───── Material supplied ─────

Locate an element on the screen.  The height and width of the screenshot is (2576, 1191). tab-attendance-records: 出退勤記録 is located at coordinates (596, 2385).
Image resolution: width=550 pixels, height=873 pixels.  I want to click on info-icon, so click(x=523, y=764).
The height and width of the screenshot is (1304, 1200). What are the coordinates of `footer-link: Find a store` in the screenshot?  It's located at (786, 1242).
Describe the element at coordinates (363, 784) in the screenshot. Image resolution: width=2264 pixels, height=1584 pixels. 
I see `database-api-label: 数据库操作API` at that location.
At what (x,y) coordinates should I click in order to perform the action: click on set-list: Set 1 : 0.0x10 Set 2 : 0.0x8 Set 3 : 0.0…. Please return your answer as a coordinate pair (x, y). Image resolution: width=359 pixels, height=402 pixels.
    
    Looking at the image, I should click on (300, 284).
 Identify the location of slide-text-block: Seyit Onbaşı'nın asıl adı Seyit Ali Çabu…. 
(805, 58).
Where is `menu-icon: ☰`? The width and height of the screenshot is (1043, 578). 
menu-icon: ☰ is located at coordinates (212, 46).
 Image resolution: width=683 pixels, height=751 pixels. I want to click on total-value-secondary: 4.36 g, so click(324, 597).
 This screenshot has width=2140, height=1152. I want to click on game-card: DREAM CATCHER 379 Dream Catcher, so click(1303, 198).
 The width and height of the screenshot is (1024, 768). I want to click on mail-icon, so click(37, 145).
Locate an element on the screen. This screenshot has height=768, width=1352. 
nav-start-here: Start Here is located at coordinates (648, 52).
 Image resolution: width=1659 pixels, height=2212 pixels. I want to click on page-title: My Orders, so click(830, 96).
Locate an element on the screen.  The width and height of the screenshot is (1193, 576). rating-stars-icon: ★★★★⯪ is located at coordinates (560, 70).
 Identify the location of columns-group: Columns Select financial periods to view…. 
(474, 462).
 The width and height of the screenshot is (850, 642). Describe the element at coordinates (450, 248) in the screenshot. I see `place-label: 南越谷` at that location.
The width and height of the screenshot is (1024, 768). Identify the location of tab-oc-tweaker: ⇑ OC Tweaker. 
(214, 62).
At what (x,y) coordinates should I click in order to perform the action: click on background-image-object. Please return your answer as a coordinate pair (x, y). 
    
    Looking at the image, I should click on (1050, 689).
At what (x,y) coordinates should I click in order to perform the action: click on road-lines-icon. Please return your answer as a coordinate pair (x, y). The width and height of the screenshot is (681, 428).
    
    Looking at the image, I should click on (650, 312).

─────

Copy everything from the start of the listing down to and including the line that contains "Looking at the image, I should click on (300, 284).", reproducing each line precisely.

§ **Task solution**:
Locate an element on the screen.  The height and width of the screenshot is (2576, 1191). tab-attendance-records: 出退勤記録 is located at coordinates (596, 2385).
Image resolution: width=550 pixels, height=873 pixels.  I want to click on info-icon, so click(x=523, y=764).
The height and width of the screenshot is (1304, 1200). What are the coordinates of `footer-link: Find a store` in the screenshot?  It's located at (786, 1242).
Describe the element at coordinates (363, 784) in the screenshot. Image resolution: width=2264 pixels, height=1584 pixels. 
I see `database-api-label: 数据库操作API` at that location.
At what (x,y) coordinates should I click in order to perform the action: click on set-list: Set 1 : 0.0x10 Set 2 : 0.0x8 Set 3 : 0.0…. Please return your answer as a coordinate pair (x, y). Image resolution: width=359 pixels, height=402 pixels.
    
    Looking at the image, I should click on (300, 284).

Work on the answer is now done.